A victory on Tuesday could upend the dynamic of the race. A close finish, within a few points of Clinton, would legitimize his insistence on seeing the race through to its conclusion at the Democratic National Convention in July.

Still, Sanders’s reliance on young voters and independents could doom him.

The New York primary is closed to independents, and the deadline to register as a Democrat was in October. 


Will Cruz’s microtargeting pay off?

Cruz is on a mission to block Trump from reaching 1,237 delegates.

That means contesting every single delegate, even if he has to venture into unfriendly territory, something he has done on multiple occasions while campaigning in New York.

Earlier this month, Cruz campaigned in the liberal borough of the Bronx.

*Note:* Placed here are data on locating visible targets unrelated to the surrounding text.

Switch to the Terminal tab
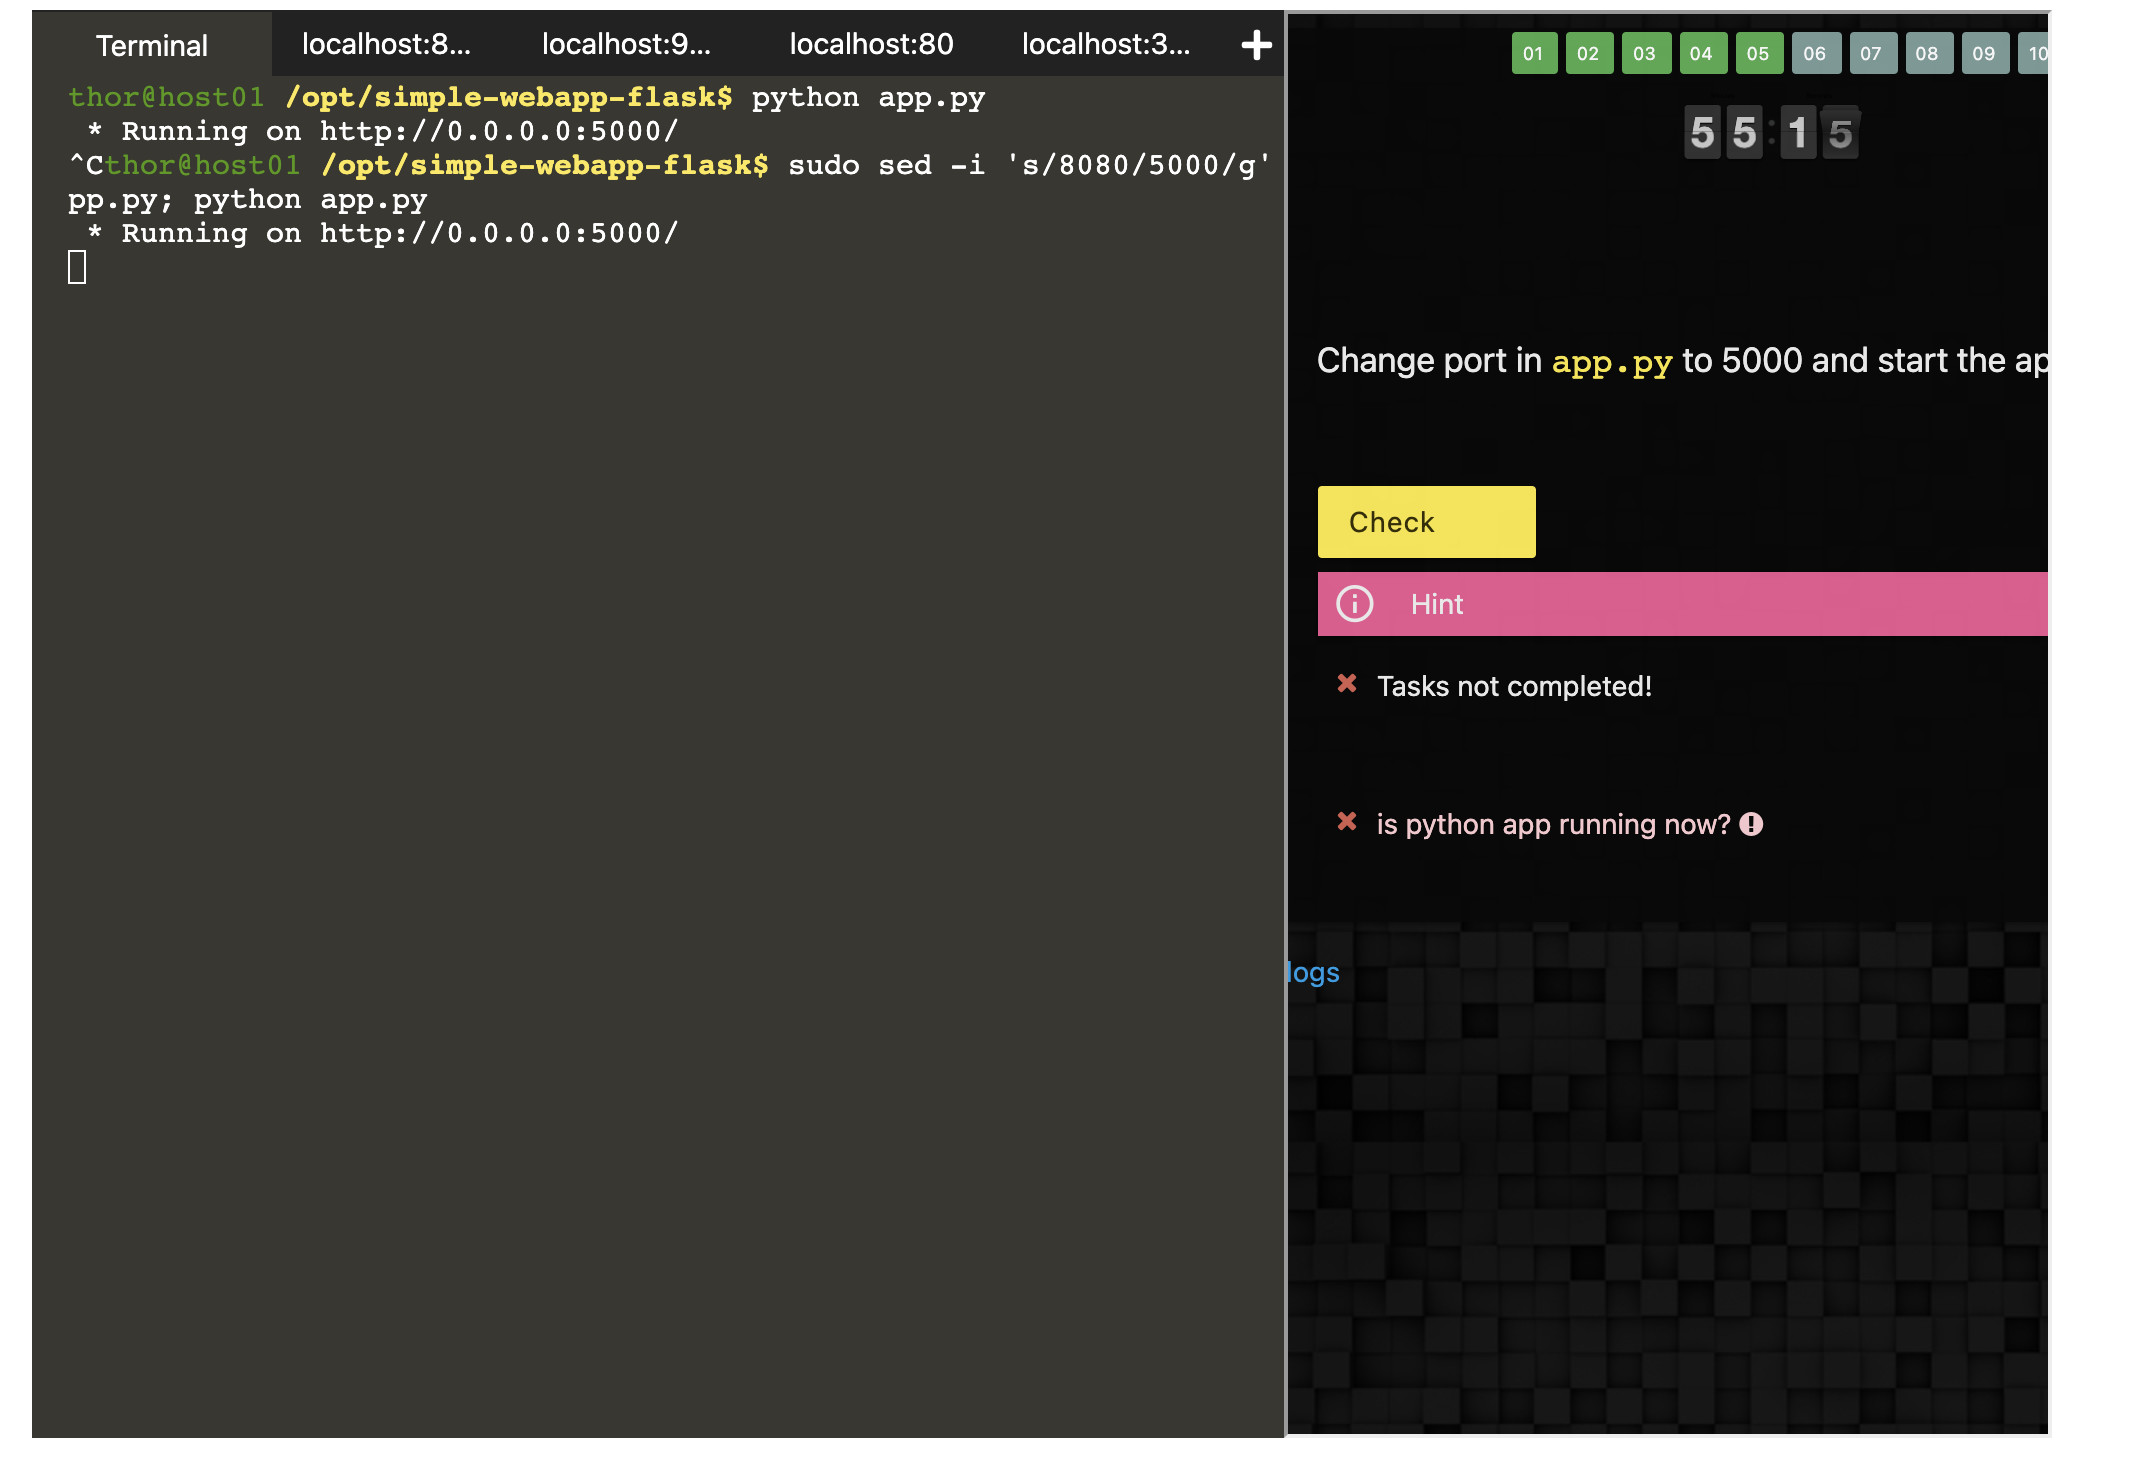The image size is (2132, 1472). point(152,45)
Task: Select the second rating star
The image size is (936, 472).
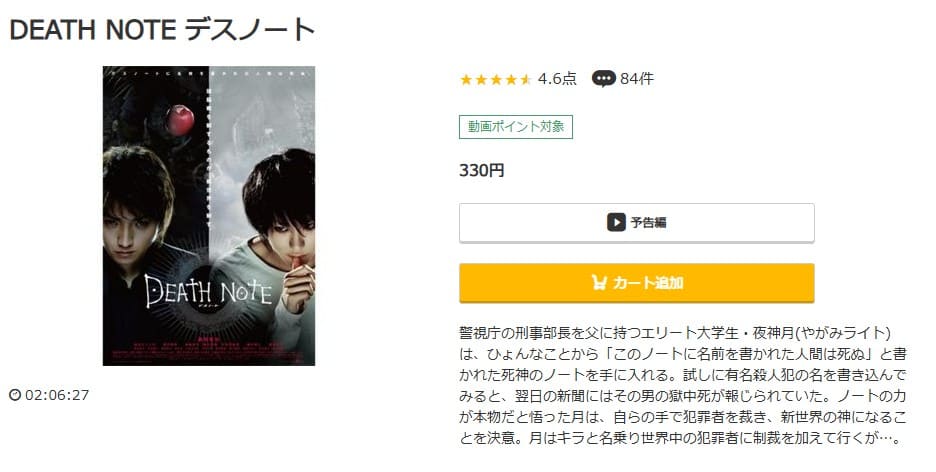Action: click(x=481, y=79)
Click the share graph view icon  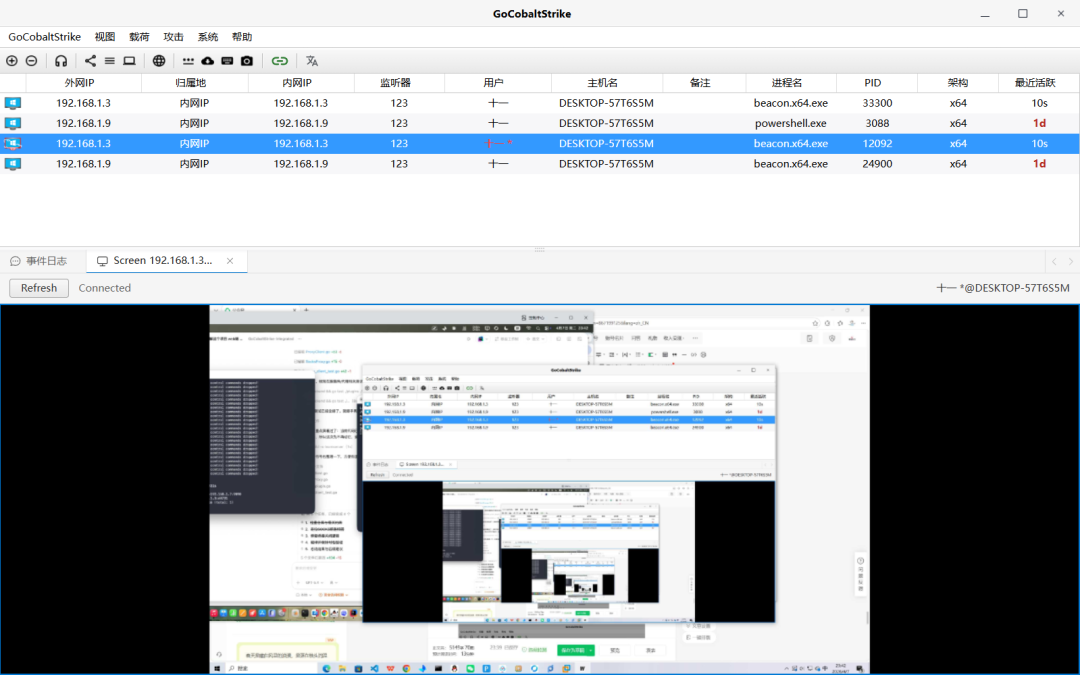[90, 61]
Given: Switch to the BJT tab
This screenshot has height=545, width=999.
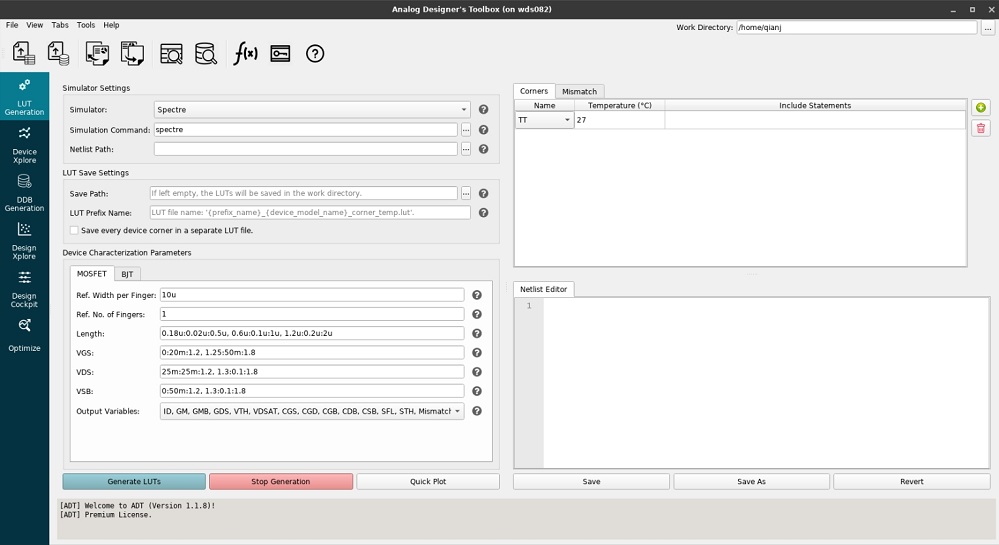Looking at the screenshot, I should coord(127,274).
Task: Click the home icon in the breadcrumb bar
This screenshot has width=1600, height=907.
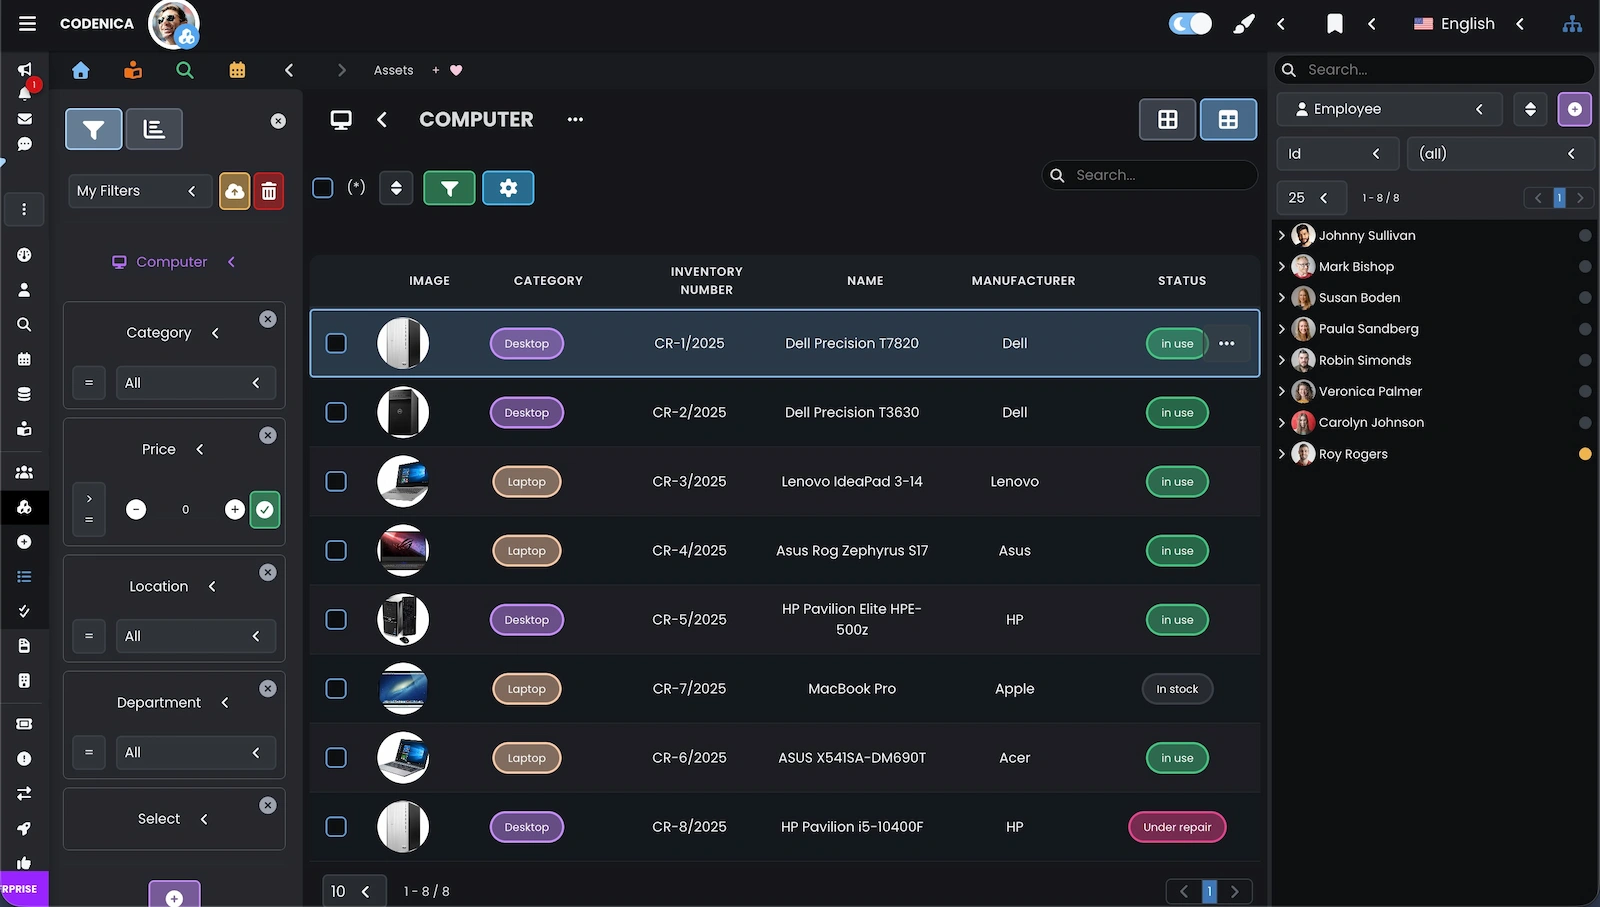Action: click(x=80, y=70)
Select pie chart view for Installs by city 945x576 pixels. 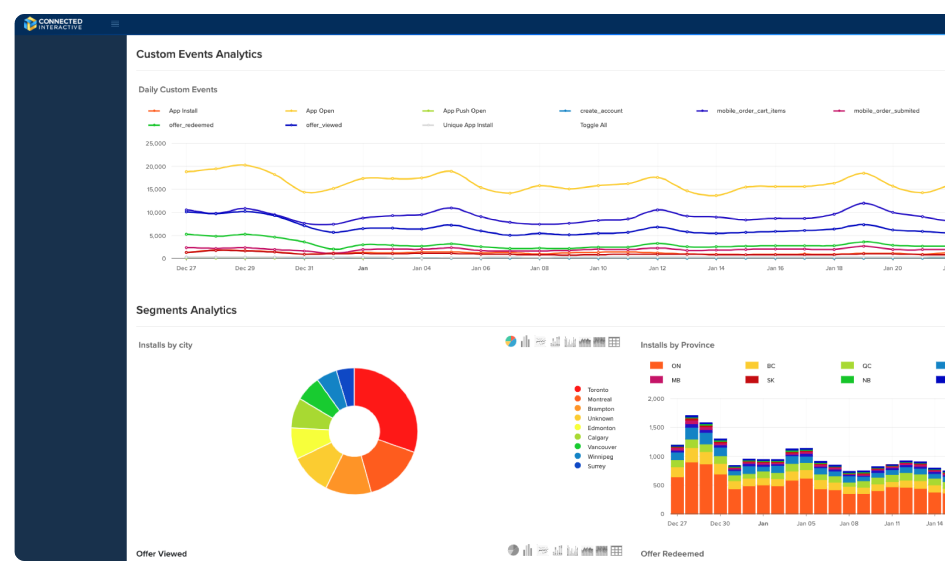point(510,342)
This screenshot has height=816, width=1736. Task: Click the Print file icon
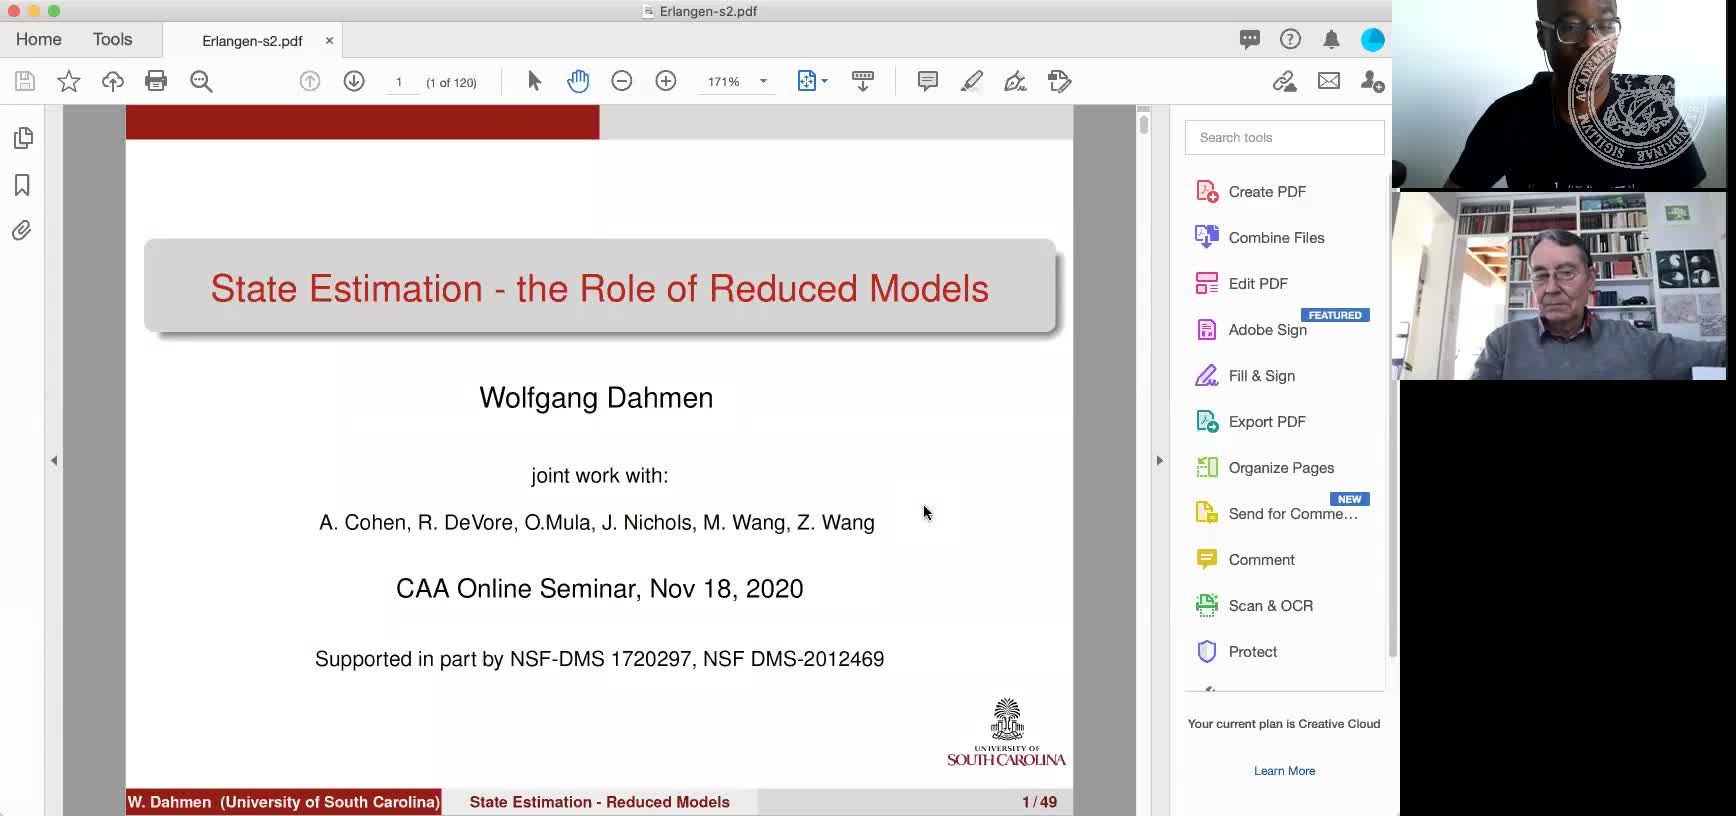[156, 81]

The headlines he drew were largely negative. Hecklers greeted Cruz, who was put on the defensive for disparaging “New York values.”

And a speech Cruz gave at the New York City Republican gala last week drew an icy response from attendees there, further evidence that Northeast Republicans seem to have little interest in Cruz’s brand of conservatism.

But Cruz is playing a long game, hoping that his efforts in liberal precincts where Republicans rarely tread will help him cut into Trump’s delegates haul at the congressional district level. 

Even a few delegates could mean the difference between Trump winning on the first ballot at the convention and Cruz winning on the second or third.

Cruz identified pockets within the state where he believes his message could resonate. Cruz notably rolled matzo dough at a bakery in Brooklyn, reaching out to the city’s Orthodox Jewish community.

He will find out on Tuesday whether those efforts pay off.


Time for Kasich to prove his worth

Kasich has justified his presence in the race by saying he’ll do better than Cruz with moderate voters in Northeastern states where the electorate is more liberal.

New York will test that logic.

Most polls show Kasich running slightly ahead of Cruz in the state. 

He has been campaigning in the state for a full two weeks and has picked up endorsements from The New York Times and the New York Daily News.

Picking off a substantial number of delegates at the congressional district level would will go a long way to convincing skeptical Republicans that he’s not just sucking support from Cruz and that he’s able to contribute to the anti-Trump efforts.